The Division of Microbiology seeks to continue and expand its scientific exchange and collaborative studies with colleagues at other FDA centers and field laboratories to anticipate their research needs and provide data to support regulatory activities of the Agency.

These studies include: 1) metabolism and toxicological effects of food additives, antimicrobials and macronutrients on the intestinal microflora; 2) microbial production of metabolites of mycotoxins; 3) environmental fate and effects of aquaculture chemicals; 4) tuberculocidal disinfectant testing; 5) detection of foodborne biological hazards; 6) rapid and accurate detection methods for pathogens and toxins; and 7) sensitive methods for the detection of genetically modified microorganisms.

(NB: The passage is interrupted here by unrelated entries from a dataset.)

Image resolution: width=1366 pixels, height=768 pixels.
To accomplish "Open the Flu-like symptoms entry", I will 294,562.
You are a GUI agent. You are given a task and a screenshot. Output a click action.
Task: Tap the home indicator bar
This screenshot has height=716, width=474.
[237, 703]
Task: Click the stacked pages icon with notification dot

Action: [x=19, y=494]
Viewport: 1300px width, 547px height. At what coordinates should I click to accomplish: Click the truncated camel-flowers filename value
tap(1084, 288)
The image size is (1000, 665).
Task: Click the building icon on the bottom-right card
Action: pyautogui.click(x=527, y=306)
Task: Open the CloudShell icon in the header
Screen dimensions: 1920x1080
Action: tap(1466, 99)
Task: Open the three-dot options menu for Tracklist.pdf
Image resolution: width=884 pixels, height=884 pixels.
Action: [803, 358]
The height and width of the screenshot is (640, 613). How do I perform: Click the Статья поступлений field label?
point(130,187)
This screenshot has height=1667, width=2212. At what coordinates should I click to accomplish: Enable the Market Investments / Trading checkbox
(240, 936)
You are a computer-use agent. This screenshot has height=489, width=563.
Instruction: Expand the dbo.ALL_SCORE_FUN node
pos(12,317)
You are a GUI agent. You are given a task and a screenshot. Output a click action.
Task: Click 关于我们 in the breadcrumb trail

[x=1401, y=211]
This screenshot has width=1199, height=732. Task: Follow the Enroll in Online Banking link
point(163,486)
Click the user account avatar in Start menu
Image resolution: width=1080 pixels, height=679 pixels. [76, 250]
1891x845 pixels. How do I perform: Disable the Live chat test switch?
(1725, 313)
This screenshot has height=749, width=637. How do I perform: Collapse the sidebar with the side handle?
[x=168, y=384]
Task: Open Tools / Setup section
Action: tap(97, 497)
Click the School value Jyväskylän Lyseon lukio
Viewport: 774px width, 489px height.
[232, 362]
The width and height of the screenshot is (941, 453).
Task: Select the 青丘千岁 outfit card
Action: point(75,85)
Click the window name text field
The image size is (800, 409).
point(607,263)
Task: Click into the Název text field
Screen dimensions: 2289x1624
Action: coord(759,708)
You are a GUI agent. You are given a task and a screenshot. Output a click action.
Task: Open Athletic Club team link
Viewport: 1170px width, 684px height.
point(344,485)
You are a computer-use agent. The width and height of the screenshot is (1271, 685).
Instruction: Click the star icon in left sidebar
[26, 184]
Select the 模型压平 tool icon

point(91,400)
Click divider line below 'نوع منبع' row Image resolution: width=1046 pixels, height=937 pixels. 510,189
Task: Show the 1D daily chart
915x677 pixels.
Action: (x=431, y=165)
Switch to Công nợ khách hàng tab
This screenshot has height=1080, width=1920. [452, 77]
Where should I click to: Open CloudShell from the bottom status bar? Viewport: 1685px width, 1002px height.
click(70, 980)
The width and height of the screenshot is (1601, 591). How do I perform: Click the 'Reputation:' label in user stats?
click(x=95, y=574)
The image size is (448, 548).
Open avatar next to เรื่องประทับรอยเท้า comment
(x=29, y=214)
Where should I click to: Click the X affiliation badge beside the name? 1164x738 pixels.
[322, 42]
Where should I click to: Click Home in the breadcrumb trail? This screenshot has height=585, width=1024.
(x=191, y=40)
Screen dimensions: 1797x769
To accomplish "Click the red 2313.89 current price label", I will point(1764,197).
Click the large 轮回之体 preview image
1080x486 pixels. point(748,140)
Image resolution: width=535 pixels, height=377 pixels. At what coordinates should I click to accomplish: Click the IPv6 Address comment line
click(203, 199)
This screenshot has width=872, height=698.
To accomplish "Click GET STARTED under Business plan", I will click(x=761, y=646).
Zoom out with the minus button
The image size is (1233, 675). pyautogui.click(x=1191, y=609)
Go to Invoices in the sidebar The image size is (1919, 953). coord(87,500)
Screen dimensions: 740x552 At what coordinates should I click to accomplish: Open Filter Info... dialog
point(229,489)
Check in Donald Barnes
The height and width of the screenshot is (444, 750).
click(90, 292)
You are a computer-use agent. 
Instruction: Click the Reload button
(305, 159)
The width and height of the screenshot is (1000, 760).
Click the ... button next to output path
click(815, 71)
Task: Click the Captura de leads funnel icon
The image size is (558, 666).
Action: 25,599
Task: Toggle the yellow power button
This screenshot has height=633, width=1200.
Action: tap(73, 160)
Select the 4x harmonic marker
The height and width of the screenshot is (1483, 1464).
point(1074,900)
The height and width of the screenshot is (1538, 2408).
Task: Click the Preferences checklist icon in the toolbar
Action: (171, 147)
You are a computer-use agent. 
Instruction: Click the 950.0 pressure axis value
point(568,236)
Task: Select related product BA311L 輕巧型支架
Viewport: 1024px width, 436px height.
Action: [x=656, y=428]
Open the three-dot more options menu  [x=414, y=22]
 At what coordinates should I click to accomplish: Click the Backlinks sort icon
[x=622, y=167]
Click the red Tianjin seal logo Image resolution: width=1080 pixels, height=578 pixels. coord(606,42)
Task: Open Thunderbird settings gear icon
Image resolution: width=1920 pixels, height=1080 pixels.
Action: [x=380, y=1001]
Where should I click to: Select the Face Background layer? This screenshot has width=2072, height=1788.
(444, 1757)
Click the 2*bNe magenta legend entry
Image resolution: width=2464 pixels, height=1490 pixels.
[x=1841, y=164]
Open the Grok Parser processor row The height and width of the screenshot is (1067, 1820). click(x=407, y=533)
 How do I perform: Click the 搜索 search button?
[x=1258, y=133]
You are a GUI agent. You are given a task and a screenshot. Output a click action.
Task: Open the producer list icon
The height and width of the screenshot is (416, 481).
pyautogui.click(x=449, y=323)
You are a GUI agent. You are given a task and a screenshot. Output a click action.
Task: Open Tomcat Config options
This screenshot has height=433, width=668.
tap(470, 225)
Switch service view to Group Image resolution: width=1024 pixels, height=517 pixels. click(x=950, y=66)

Many of the techniques currently in use within the microbiology research area are of value to other FDA centers and field laboratories. As communication and discussion of mutual research interests between NCTR staff and other FDA scientists increases, many new projects at the forefront of applied microbiology research will be developed.

The Division of Microbiology's vision is to strive for scientific excellence and to strengthen the relevance of its research with the mission of the Food and Drug Administration. It will continue to maintain a world-class research program to solve current issues that face the FDA in the next millennium, so the Agency can make sound, science-based regulatory decisions on microbiology.